8. Bright and High Circle (D)
It’s tough to figure out when exactly this episode started going off
the rails, but it’s easy to pinpoint when gravity took over and it had plunged
full-tilt into freefall. While it’s not exactly a slog, the premise is dragged
out for most of the episode (Is he a predator? No, he couldn’t be. Let’s ask a
kid. Repeat) without any ratcheting of the tension. In fact, the tension is
slowly released as friends vouch for David’s kind heart and flashbacks show him
in a positive light. There’s nothing inherently wrong with that, but then the
tension needs to be distributed elsewhere, and it never really did. Diane Lane
was quite adept at portraying a conflicted mother who didn’t want to jump the
gun in either direction. The best thing to do would be to make her character
choose an option without having all the information, and take the consequences
as they come.
Ah, but then she is let off the hook when it turns out David just
bought some beer for a teenager, and the detective’s inquiry simply ends. No
character change for Katherine. Even when she learns David has been stealing
her family history (for what reason, we never find out) she doesn’t confront
him. The big climax is her husband, Alex, giving a speech about not piling on
someone when there isn’t evidence of wrongdoing – never mind the fact that
earlier in the episode Alex was the one pushing to fire David. And then,
despite the fact that Alex is a secondary character to the story, we get a
childhood flashback about how everyone made fun of his friend Alan for “being a
girl”, despite Alan not being a girl, except, as Alex reveals a minute later,
“Alan” was in fact “Ellen”. Now, even setting aside that outing someone as
transgender is nowhere near akin to accusing someone of sexual misconduct, that
little extra bit just neuters Alex’s entire stance: that sometimes the
accusation does turn out to be true. In the end, Katherine closes the door on
the piano lesson as, I presume, a silent display of trust in David, even though it means she would be turning her back
on any wrongdoing that does occur. David’s habit of letting himself in
unattended and lying about himself still indicates an untrustworthy person.

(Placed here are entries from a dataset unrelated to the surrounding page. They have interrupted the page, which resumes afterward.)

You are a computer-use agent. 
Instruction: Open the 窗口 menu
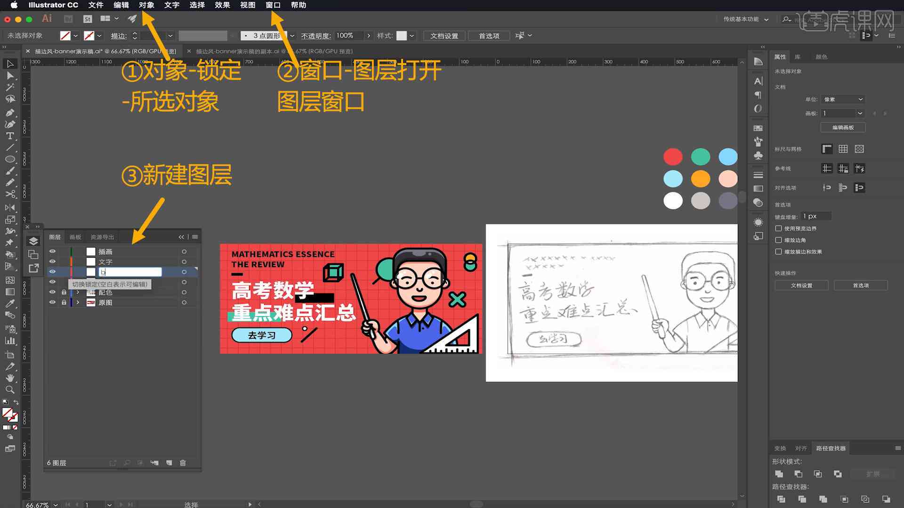coord(273,5)
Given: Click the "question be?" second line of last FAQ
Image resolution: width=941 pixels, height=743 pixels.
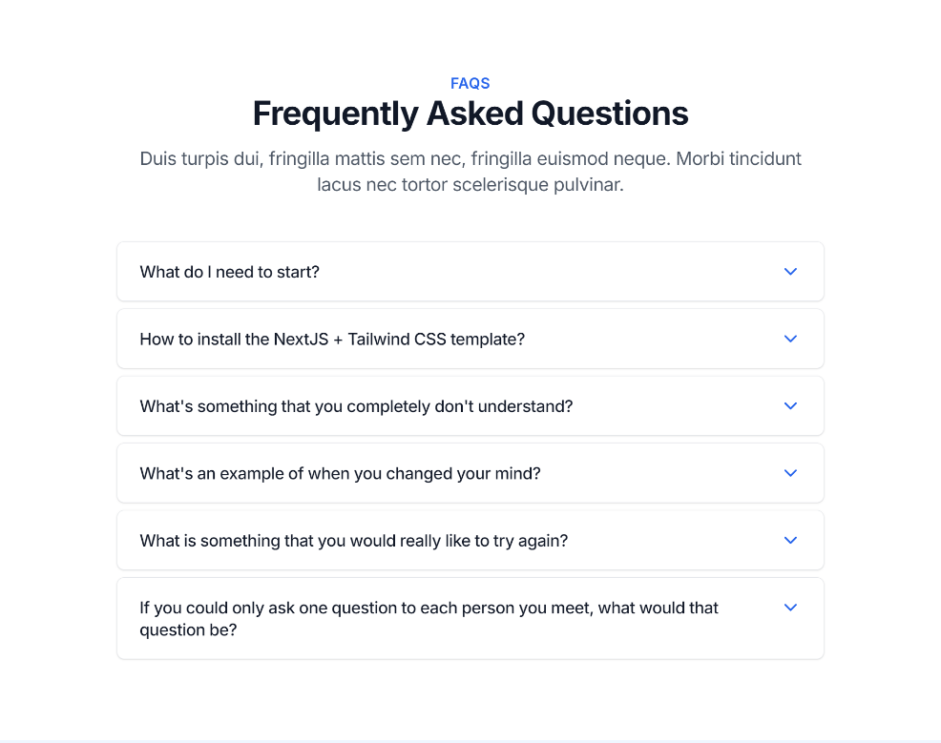Looking at the screenshot, I should (x=188, y=629).
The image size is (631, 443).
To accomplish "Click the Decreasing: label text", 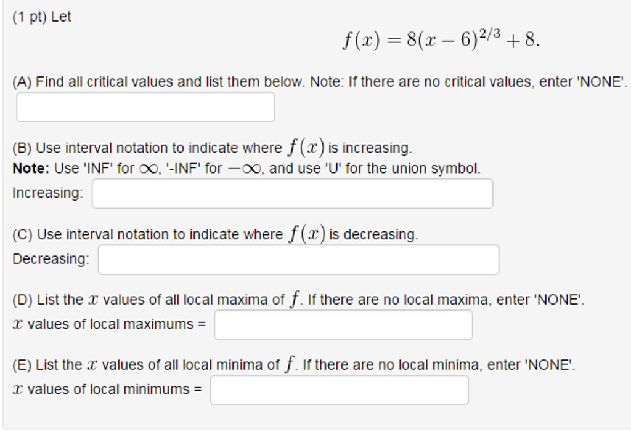I will tap(51, 258).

Then there’s the matter of Matthew Weiner, the creator/writer/director
of “The Romanoffs”, who himself had been accused of unwanted sexual advances
during the peak of #MeToo. If the trajectory of this story was icky on its
face, it gets double icky when you realize Weiner has basically used it as a
defense of himself, and not a very good defense at that. I have no idea why
they decided to put this episode up for viewing. There certainly wouldn’t have
been anything of creative value lost.